Available data:
════

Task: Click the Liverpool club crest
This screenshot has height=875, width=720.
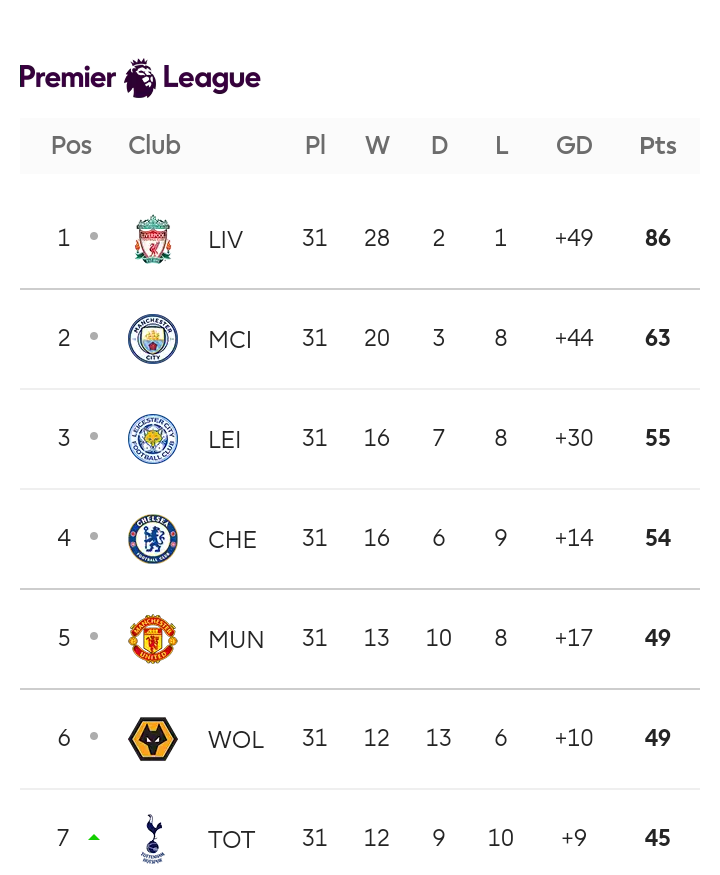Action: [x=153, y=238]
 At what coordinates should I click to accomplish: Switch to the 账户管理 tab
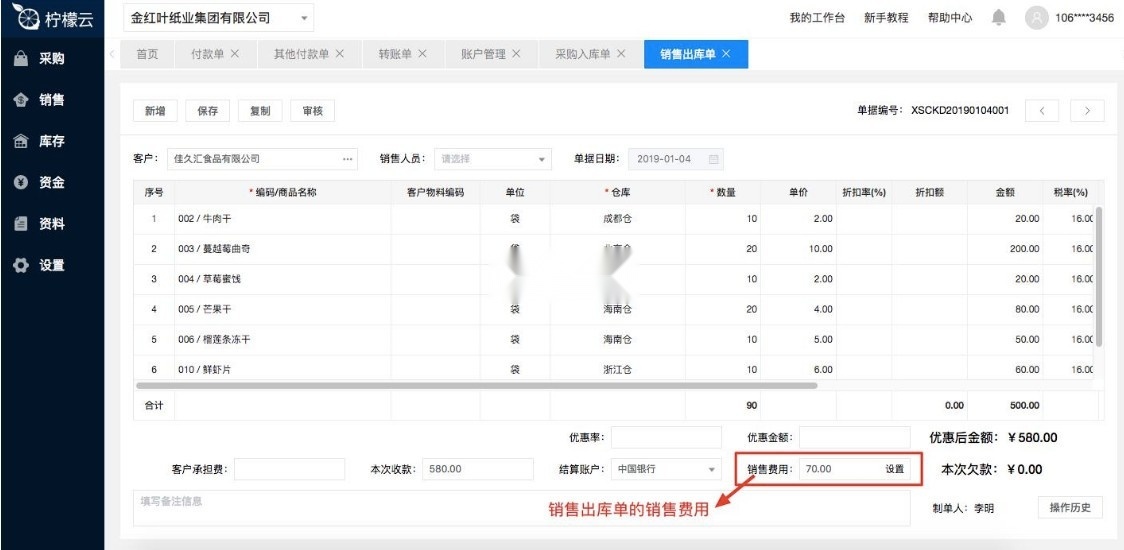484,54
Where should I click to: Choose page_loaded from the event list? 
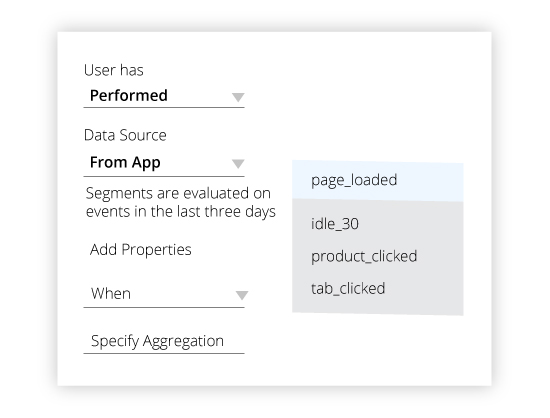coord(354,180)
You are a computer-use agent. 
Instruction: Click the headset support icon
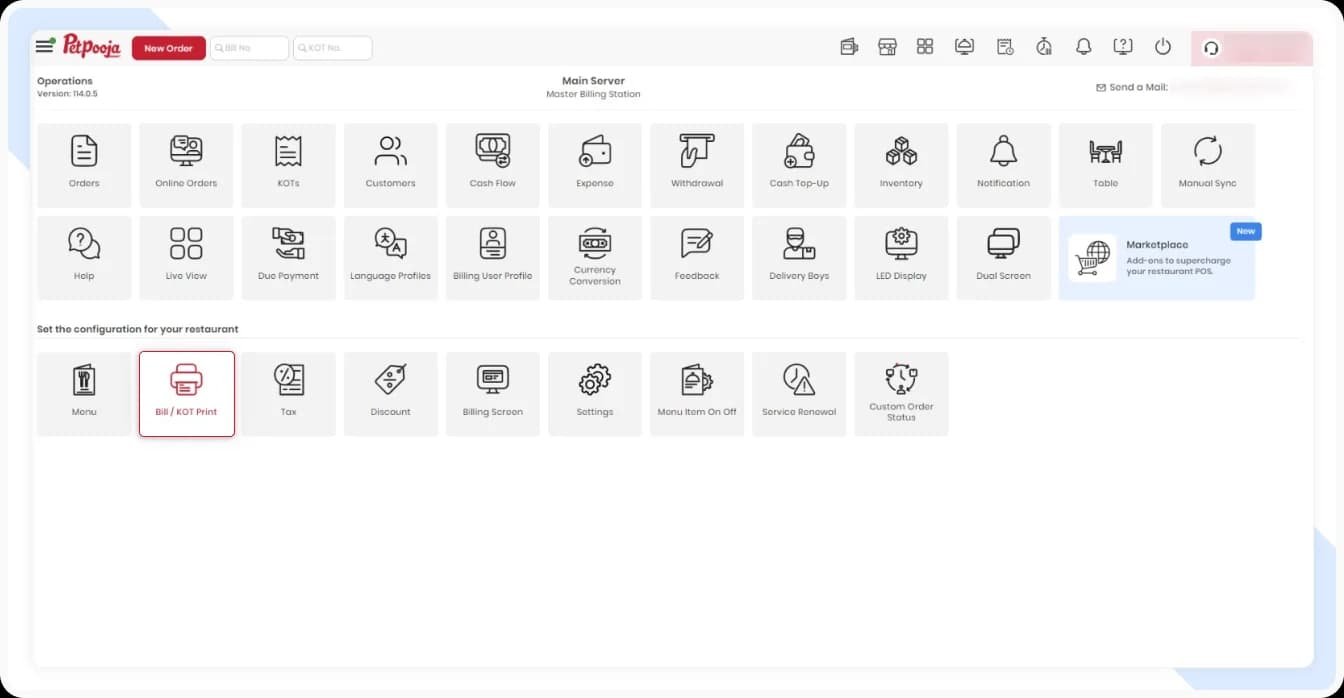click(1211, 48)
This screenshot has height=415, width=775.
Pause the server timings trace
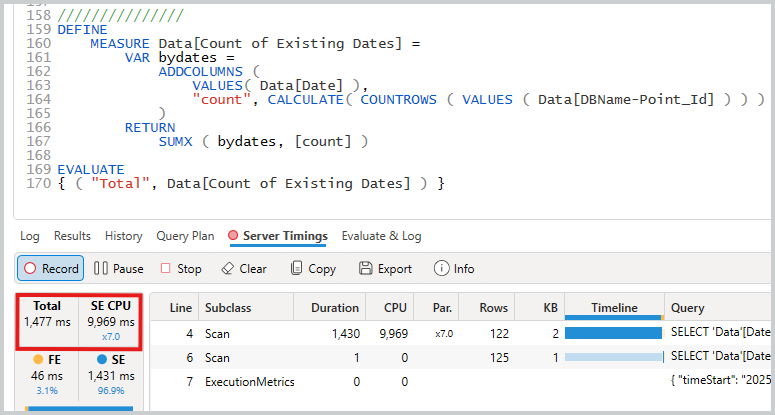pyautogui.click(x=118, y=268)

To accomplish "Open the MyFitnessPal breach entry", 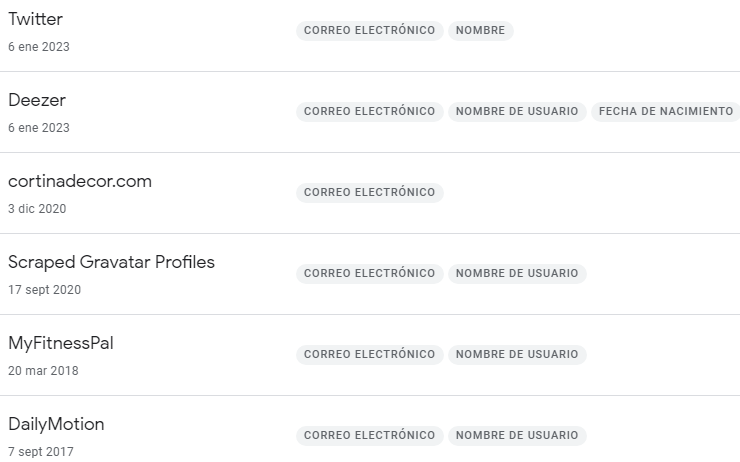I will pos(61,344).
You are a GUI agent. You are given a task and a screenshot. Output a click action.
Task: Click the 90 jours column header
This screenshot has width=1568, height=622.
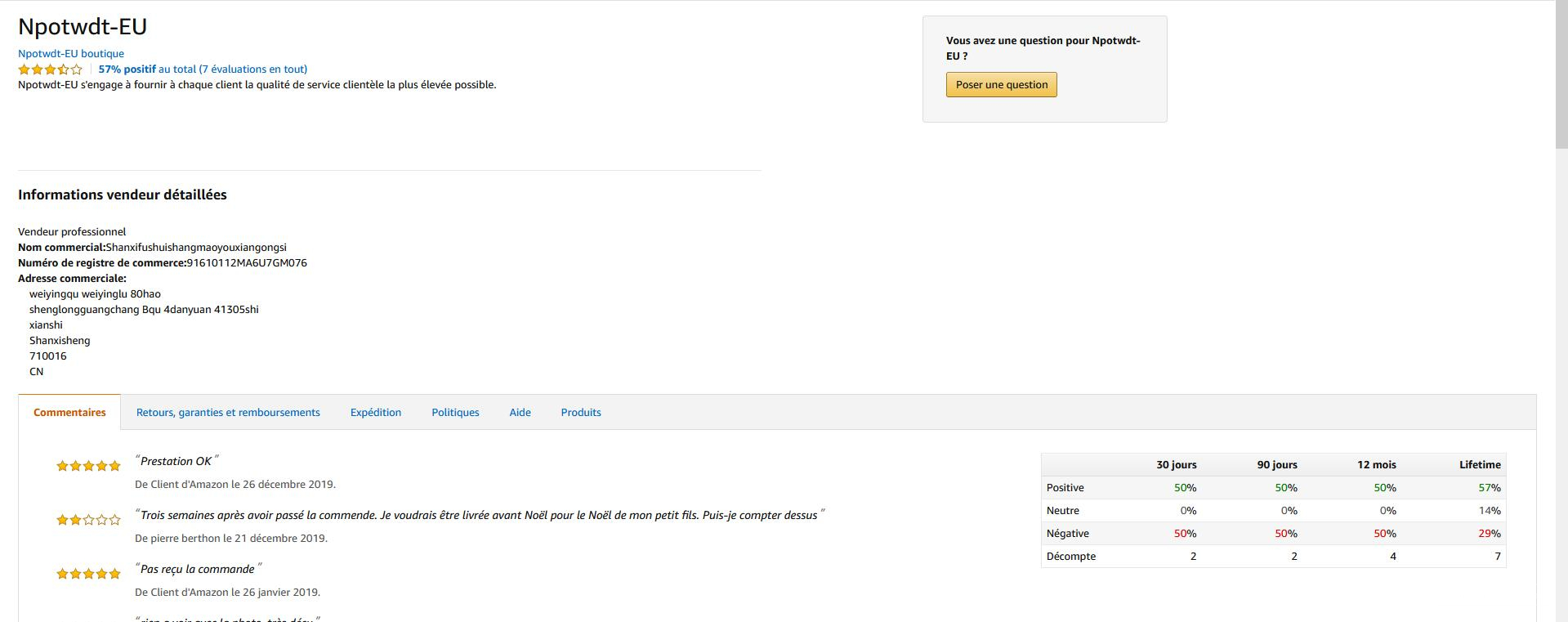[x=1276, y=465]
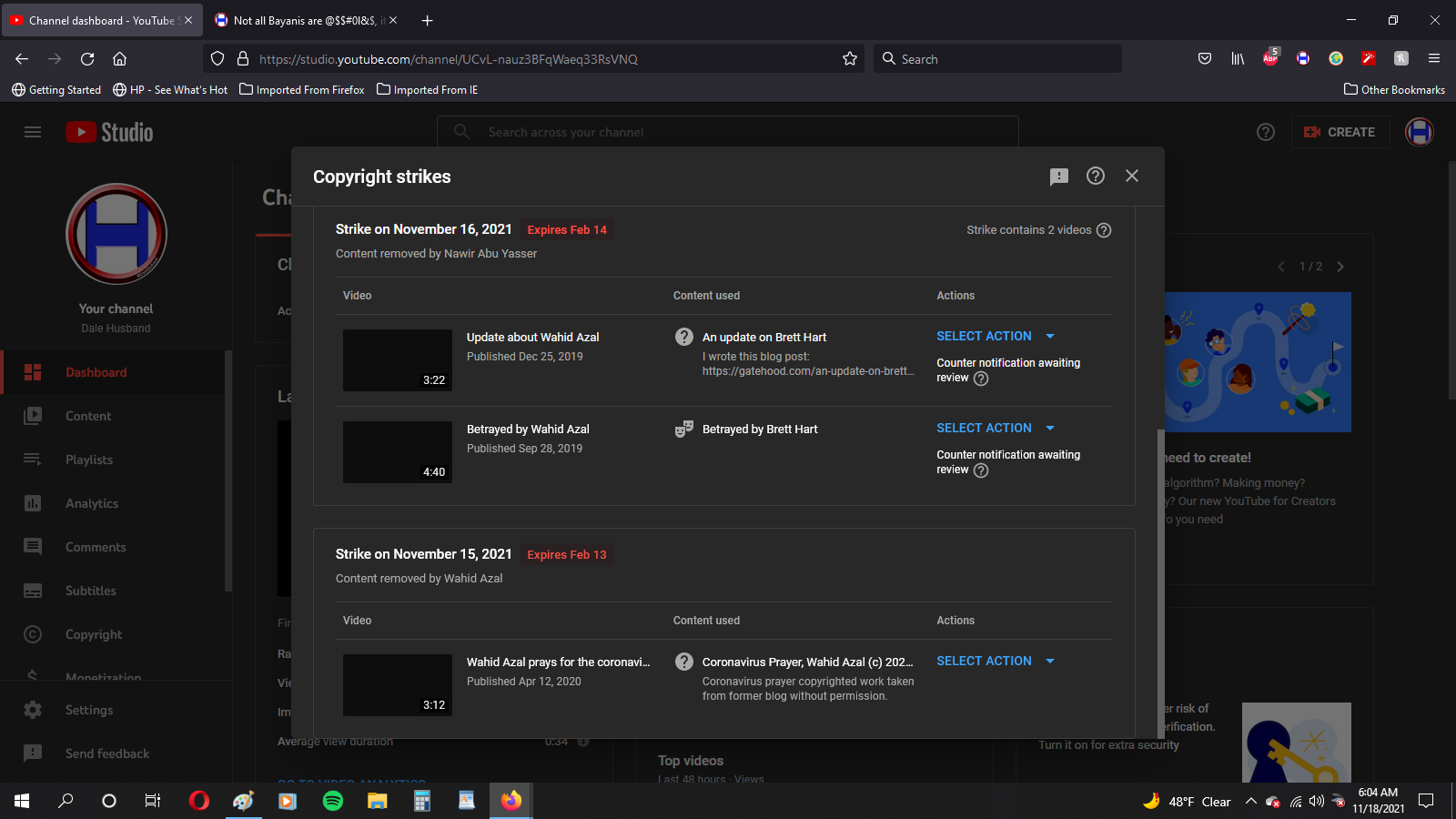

════

Beginning with the line that contains "You are a GUI", repeat every remaining line of the data exactly, the last line included, and omit pictures.

Output of the exercise:
You are a GUI agent. You are given a task and a screenshot. Output a click action.
Task: Click the 90 jours column header
This screenshot has width=1568, height=622.
[x=1276, y=465]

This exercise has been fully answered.